### Data for review
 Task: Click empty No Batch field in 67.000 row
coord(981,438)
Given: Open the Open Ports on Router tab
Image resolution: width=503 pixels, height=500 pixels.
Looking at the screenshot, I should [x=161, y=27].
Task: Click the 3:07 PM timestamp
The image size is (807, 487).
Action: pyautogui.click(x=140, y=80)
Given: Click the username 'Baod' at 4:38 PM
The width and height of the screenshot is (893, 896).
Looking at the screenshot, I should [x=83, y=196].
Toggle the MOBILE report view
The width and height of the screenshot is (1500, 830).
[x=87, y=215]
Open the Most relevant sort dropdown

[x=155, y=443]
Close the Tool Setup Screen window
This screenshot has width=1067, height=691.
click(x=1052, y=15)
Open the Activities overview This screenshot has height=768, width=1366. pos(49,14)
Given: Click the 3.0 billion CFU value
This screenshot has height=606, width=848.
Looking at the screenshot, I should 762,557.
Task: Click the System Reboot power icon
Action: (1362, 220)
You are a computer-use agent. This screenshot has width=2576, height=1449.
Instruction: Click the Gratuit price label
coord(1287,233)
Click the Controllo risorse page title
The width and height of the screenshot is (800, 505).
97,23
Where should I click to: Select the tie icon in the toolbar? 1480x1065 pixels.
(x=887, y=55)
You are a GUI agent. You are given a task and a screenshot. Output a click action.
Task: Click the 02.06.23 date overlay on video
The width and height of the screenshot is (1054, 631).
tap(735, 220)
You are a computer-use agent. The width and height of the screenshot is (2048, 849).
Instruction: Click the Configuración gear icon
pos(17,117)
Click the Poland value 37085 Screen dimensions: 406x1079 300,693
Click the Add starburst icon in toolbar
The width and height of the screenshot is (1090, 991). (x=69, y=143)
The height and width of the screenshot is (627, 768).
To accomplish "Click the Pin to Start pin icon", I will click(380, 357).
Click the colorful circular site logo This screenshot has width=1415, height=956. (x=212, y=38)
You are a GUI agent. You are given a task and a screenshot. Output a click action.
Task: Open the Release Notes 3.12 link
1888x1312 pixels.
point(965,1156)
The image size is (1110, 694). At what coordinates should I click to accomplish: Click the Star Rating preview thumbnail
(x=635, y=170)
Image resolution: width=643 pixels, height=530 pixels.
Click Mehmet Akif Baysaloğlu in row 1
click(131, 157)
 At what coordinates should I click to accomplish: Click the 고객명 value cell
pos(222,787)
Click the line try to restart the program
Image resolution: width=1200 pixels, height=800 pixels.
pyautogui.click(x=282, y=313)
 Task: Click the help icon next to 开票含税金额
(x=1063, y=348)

### Work instruction
An exact retyping of the lines from the one with "The image size is (1110, 694)." to the end of the material above, with both ends included and nothing added, is the required answer.

### Task output
The image size is (1110, 694). At what coordinates should I click to accomplish: Click the Star Rating preview thumbnail
(x=635, y=170)
Image resolution: width=643 pixels, height=530 pixels.
Click Mehmet Akif Baysaloğlu in row 1
click(131, 157)
 At what coordinates should I click to accomplish: Click the 고객명 value cell
pos(222,787)
Click the line try to restart the program
Image resolution: width=1200 pixels, height=800 pixels.
pyautogui.click(x=282, y=313)
 Task: Click the help icon next to 开票含税金额
(x=1063, y=348)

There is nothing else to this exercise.